EXERCISE BRIEF —
Look through the lines below; wherever the word "computer" appears, copy that line.

Saved entries:
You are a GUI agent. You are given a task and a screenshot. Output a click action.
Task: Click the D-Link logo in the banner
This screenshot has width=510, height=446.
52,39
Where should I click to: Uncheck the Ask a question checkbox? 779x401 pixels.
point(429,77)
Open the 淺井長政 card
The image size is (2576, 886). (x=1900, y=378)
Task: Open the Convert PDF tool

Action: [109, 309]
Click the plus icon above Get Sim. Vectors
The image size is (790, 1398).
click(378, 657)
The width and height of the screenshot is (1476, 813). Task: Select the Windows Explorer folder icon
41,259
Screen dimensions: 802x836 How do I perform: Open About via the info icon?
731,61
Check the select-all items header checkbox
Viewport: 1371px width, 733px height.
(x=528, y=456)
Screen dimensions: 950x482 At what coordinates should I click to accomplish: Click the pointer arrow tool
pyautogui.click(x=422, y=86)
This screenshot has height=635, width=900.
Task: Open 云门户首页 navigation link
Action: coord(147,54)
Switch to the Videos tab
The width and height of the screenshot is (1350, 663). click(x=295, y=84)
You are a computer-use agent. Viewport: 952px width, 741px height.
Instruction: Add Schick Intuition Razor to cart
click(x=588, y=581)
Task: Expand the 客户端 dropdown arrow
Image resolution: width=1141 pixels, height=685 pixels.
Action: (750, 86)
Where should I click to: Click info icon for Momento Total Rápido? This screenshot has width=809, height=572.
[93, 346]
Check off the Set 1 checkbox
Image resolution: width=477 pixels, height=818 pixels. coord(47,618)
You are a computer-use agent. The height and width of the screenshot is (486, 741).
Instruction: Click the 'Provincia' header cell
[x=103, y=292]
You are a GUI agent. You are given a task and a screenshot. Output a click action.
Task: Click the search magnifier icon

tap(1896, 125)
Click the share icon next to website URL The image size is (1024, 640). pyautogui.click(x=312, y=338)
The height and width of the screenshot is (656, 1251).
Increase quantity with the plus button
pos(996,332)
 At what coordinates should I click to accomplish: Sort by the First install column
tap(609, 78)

RESPONSE —
You are a computer-use agent. Viewport: 952px width, 741px height.
You are a computer-use agent. The height and width of the screenshot is (486, 741).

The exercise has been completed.